Alguns corações respiram no escuro
como árvores na noite.
O meu também.
Algumas vidas são mares.
A minha não.

Aos meus mortos dou a minha gramática.
Ando dentro de bosques registando cristais.
Trago os cristais para os meus mortos.
A minha gramática respira no escuro deles.

Somos três ao balcão.
Sou o terceiro.
Os nossos olhares são oxidados.
Ouço mais do que digo.

Certa tarde, num urinol de café,
um cigano apontou-me à cabeça uma pistola.
Queria vender-ma:
– Estou a brincar contigo, pá, 30 contos, queres?

A minha cabeça anoitece desde manhã.
O meu corpo é uma árvore de sangue.
O meu corpo usa ossos de azulejo.
O meu corpo é um cavalo de madeira.

Os meus mortos tiveram mulheres de que foram.
Vivo-os na minha noite – e no meu licor.
Pertenço-lhes totalmente.
O meu cão amarelo integra-os.

Ainda não sou estrangeiro porque a Mãe vive.
As casas amarelecem como papéis.
Escrevo mortalmente com a vida ao lado.
As ruas reais são o matadouro dos sonhos.

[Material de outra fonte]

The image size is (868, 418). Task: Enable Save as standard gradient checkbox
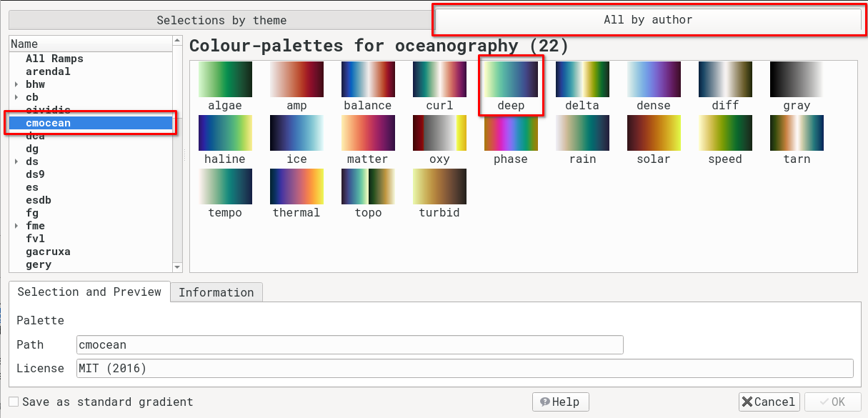coord(14,402)
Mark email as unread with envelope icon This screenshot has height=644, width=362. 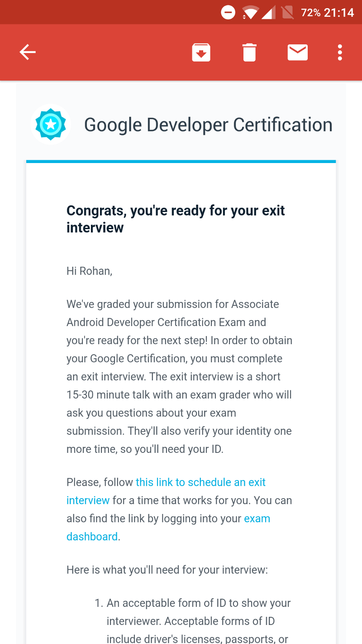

As cidades, cheias de mortos que ficam,
não acodem aos vivos que passam.
Janelas delas lustram o sol.
Nos telhados laca a prata dos gatos.

Estou há muitos anos na floresta.
Mesmo estando ao balcão, sou no bosque.
Os mortos cirandam a dorso de veados.
Fadas malignas envenenam as águas.

Azulejos e cristais tinem dedos vivos.
Fitas de luz no teatro das noites (as minhas, as vossas).
Nós vivemos vinagre, sonhamos azeite.
No pátio, mulheres engordam homens de matança.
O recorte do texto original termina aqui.